Seattle-area percentage of ‘house rich, cash poor’ among highest in U.S.
There’s a rule of thumb in real estate that homebuyers should spend roughly 2½ times their annual income on a home purchase. And like a lot of old real estate rules, that one’s gone out the window for most of us — especially in places like Seattle where home values have skyrocketed.
New survey data from the federal government shows that in the Seattle metro area, 4 out of 5 homeowners in 2021 said their home value was at least three times higher than their income — and for many of them, the ratio of home value to earnings was completely out of whack.
The survey shows that for about 23% of Seattle-area homeowners — that’s nearly 210,000 households — the home they own is worth at least 9 times their income.
Seattle ranked sixth highest among the 25 metro areas in the survey for the ratio of home value to income. Four of the five metros with the highest median ratios were in California.
This is sometimes called being “house rich, cash poor.” We’ve seen this situation arise for some older, retired homeowners in the Seattle area who are living on a modest income while their home has appreciated tremendously in value. The term can also describe younger homeowners who are spending a very high percentage of their income on housing.
The data comes from the new 2021 American Housing Survey, or AHS, which is the most comprehensive survey of housing data in the U.S. It is sponsored by the Department of Housing and Urban Development and conducted every other year by the U.S. Census Bureau. About 115,000 households are surveyed in 25 large metropolitan areas, including the 15 largest metropolitan areas. Seattle ranks 15th.
The Seattle metro area includes King, Pierce and Snohomish counties. There were an estimated 924,300 owner-occupied homes here in 2021.
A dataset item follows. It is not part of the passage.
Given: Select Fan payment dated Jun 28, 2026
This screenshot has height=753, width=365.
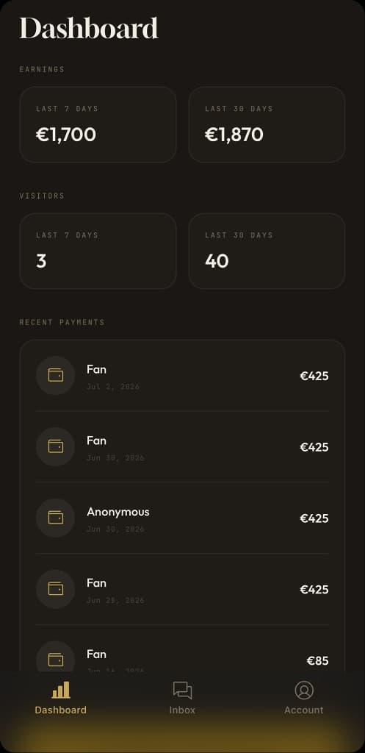Looking at the screenshot, I should click(182, 589).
The AHS data shows how sharply home values have risen in relation to income over the past decade in the Seattle area, even as incomes also increased greatly.
The AHS first included data on the ratio of home value to income in Seattle in 2013. At the time, the median ratio was 3.3 (in other words, home values were 3.3 times higher than incomes). In the new 2021 data, the median ratio for Seattle jumped to 4.9.
The median represents the midway point — so half of Seattle-area homeowners fell below a ratio of 4.9 for home value to income, and half were higher.
According to the AHS, the median ratio for the U.S. was 3.3 in 2021, a relatively modest increase from 3.0 in 2011.
While Silicon Valley has some of the highest incomes in the nation, the home prices are even more astronomical. The San Jose, California, metro area ranked No. 1, with a median ratio of 7.1. San Francisco (7.0) and Los Angeles (6.9) rounded out the Top 3.
Miami tied with Riverside, California, for fourth, both with a median ratio of 5.1.
There are still some places where home prices are more in line with what people earn.
Rochester, New York, was at the other end of the spectrum from San Jose — the median ratio of home values to income was 2.2. Most of the other areas with lower median ratios were in the fast-growing Sunbelt, including Birmingham, Alabama; Oklahoma City; and three Texas metros: Dallas, San Antonio and Houston.